In last tip, we saw Google’s Whitepapers on Big Data. Apache Hadoop has been originated from Google’s Whitepapers:
- Apache HDFS is derived from GFS (Google File System).
- Apache MapReduce is derived from Google MapReduce
- Apache HBase is derived from Google BigTable.
This Tip#2, is on HDFS goals & roles in Big Data. What is HDFS?
HDFS is a distributed and scalable file system designed for storing very large files with streaming data access patterns, running clusters on COMMODITY hardware. HDFS is not a POSIX-compliant filesystem.
In HDFS, each machine in a cluster stores a subset of the data (blocks) that makes up the complete filesystem.

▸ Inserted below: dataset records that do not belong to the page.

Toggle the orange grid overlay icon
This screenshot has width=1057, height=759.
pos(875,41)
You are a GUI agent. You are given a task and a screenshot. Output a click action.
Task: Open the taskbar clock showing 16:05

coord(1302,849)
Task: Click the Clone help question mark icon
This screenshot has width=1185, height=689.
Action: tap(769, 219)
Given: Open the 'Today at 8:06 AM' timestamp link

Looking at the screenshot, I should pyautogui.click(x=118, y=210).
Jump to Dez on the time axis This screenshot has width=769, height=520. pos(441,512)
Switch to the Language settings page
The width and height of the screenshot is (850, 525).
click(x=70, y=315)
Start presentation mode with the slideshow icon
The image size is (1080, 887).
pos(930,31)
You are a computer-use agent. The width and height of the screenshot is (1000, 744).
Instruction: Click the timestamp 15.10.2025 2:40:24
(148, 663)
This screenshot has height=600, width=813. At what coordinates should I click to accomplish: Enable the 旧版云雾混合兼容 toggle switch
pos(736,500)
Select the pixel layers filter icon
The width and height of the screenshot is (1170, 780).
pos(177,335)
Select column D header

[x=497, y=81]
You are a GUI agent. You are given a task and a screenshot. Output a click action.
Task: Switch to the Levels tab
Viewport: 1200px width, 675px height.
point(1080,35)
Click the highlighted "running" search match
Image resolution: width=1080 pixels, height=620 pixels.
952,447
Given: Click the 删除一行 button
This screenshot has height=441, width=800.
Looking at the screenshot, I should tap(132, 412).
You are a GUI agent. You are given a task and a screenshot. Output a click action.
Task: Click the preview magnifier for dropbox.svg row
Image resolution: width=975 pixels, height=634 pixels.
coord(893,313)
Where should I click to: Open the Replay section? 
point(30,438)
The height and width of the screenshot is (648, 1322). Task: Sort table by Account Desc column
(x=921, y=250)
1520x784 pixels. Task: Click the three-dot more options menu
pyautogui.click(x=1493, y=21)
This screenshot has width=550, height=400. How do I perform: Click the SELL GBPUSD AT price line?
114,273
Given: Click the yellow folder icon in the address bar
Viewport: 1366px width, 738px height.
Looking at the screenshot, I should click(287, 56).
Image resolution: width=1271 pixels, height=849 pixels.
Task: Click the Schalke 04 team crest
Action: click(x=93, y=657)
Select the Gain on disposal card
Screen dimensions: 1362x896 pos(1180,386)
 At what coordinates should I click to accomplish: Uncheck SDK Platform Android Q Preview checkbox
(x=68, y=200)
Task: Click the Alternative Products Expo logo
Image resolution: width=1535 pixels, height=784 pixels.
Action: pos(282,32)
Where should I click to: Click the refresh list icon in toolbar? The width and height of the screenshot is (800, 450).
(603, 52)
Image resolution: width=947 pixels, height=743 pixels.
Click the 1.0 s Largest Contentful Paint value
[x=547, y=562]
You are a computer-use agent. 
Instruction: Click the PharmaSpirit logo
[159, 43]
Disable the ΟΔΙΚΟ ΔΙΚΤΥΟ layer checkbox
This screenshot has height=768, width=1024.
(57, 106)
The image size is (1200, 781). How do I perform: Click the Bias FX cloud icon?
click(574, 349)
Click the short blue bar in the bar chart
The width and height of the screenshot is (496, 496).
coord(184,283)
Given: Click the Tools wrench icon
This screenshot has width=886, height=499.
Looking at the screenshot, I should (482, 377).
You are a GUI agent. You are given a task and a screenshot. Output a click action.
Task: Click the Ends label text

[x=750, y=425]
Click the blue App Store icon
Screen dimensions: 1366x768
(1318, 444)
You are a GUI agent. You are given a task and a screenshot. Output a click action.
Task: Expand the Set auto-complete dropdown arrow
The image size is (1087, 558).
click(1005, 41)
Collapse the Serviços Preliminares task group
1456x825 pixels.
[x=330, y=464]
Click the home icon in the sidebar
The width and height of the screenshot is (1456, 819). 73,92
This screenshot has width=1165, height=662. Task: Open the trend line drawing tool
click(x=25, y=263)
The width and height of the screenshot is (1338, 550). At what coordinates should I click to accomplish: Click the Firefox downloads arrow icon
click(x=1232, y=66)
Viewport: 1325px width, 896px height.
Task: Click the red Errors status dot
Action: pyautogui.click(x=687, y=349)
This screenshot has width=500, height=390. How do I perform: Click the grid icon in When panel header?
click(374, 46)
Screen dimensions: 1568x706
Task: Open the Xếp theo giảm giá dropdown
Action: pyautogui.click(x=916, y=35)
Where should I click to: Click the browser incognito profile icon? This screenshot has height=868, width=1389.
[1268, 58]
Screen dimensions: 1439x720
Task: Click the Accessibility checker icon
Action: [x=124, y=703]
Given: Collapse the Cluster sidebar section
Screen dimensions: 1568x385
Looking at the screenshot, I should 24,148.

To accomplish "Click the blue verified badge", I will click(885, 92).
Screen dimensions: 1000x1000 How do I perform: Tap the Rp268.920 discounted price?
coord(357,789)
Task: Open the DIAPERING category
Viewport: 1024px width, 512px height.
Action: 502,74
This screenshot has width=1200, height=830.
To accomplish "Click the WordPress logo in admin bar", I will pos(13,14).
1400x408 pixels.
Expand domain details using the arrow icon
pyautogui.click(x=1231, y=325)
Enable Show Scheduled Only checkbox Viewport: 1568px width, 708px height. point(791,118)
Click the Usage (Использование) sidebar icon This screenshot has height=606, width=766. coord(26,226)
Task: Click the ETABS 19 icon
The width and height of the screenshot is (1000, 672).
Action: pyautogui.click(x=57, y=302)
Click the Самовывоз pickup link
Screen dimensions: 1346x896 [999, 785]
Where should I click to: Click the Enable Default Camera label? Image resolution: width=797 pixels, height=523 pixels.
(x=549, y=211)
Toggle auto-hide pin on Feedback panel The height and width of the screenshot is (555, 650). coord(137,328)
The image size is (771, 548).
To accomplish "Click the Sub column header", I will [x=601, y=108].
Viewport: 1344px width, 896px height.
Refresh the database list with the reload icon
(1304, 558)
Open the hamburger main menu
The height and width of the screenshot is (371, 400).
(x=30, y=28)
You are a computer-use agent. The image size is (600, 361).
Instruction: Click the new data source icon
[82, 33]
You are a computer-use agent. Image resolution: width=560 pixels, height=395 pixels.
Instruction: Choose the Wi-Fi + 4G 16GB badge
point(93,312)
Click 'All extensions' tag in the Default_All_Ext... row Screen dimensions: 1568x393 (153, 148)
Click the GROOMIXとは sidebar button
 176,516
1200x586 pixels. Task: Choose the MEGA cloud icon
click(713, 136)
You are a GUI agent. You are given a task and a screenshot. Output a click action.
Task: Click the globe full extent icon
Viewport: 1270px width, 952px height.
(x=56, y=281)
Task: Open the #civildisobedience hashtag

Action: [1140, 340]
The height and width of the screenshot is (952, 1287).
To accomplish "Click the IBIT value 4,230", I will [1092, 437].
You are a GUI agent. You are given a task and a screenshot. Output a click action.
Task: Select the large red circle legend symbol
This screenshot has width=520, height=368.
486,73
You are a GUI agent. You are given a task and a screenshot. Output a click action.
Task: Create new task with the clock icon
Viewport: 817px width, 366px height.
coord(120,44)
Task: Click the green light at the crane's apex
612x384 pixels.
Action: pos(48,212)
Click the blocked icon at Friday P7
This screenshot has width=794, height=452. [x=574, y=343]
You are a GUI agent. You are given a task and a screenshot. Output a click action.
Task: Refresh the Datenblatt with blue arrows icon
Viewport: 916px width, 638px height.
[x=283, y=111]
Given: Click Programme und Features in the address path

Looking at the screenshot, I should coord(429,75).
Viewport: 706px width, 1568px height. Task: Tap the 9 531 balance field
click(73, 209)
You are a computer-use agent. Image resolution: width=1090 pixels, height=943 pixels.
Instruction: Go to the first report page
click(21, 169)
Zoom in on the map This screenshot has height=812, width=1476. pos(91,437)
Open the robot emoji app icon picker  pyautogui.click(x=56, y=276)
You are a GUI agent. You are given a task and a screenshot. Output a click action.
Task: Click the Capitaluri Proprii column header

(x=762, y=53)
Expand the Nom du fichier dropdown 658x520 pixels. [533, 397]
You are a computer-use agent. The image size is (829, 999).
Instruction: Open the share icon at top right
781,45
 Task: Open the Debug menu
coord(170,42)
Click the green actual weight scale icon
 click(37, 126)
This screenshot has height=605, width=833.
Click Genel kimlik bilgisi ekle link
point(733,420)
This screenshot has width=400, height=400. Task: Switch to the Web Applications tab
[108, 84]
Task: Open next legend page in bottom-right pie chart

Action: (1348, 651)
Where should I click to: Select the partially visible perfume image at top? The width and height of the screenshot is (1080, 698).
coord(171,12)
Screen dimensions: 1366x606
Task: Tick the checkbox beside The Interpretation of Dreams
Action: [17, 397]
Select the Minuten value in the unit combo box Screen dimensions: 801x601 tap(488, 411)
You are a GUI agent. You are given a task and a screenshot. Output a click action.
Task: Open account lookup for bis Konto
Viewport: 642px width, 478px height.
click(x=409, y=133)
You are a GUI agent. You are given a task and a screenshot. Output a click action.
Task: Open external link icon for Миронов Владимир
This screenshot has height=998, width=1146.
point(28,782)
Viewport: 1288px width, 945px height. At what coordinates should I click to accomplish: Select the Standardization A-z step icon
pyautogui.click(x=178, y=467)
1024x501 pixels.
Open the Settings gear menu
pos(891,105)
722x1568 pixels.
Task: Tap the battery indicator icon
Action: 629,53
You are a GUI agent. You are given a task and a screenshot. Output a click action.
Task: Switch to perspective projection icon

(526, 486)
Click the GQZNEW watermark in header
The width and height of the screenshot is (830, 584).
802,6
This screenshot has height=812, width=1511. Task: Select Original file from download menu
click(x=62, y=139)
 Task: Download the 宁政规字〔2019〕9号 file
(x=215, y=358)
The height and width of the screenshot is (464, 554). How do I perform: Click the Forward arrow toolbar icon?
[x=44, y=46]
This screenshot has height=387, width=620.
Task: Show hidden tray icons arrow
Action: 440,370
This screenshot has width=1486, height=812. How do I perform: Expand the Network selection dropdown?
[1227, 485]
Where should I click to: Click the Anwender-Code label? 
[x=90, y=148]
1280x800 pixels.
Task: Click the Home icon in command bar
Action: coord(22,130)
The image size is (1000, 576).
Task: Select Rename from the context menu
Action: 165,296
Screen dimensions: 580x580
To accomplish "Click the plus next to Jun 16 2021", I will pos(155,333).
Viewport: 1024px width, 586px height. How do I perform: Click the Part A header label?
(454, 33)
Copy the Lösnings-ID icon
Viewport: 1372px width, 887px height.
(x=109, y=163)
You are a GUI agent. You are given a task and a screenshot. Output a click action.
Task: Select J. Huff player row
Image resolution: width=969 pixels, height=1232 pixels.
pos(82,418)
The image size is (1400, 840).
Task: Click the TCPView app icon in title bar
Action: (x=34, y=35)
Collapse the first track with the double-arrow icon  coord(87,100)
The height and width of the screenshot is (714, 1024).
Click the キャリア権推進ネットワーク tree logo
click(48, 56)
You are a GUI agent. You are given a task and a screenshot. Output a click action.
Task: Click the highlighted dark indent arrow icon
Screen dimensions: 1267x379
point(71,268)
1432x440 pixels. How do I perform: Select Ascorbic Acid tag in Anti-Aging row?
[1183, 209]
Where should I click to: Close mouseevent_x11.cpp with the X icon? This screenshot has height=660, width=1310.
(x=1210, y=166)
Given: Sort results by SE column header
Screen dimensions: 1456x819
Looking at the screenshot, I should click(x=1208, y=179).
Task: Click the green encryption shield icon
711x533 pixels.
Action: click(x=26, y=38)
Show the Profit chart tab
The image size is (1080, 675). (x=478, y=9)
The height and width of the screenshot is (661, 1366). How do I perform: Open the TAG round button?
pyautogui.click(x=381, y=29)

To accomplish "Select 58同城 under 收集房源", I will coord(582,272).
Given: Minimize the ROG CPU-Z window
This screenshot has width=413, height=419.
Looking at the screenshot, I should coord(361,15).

Itz metadata is stored on a centralized server, acting as a directory of block data and providing a global picture of the filesystem's state.
Top 5 Goals of HDFS
- Store millions of large files, each greater than tens of gigabytes, and filesystem sizes reaching tens of petabytes.
- Use a scale-out model based on inexpensive commodity servers with internal JBOD ("Just a bunch of disks") rather than RAID to achieve large-scale storage.
- Accomplish availability and high throughput through application-level replication of data.
- Optimize for large, streaming reads and writes rather than low-latency access to many small files.
- Support the functionality and scale requirements of MapReduce processing.